▸ YOUR GOAL
Output exactly the lines from the line with "Given: Open external link icon for 大威造景" through the end of the records below. Include nothing else.

▸ ENTRIES PROVIDED
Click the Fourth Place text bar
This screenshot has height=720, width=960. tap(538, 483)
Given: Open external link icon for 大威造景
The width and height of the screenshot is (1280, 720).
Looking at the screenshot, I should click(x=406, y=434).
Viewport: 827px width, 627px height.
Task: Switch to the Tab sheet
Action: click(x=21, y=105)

▸ SOLUTION TO THIS PROBLEM
Given: Open external link icon for 大威造景
The width and height of the screenshot is (1280, 720).
Looking at the screenshot, I should click(x=406, y=434).
Viewport: 827px width, 627px height.
Task: Switch to the Tab sheet
Action: click(x=21, y=105)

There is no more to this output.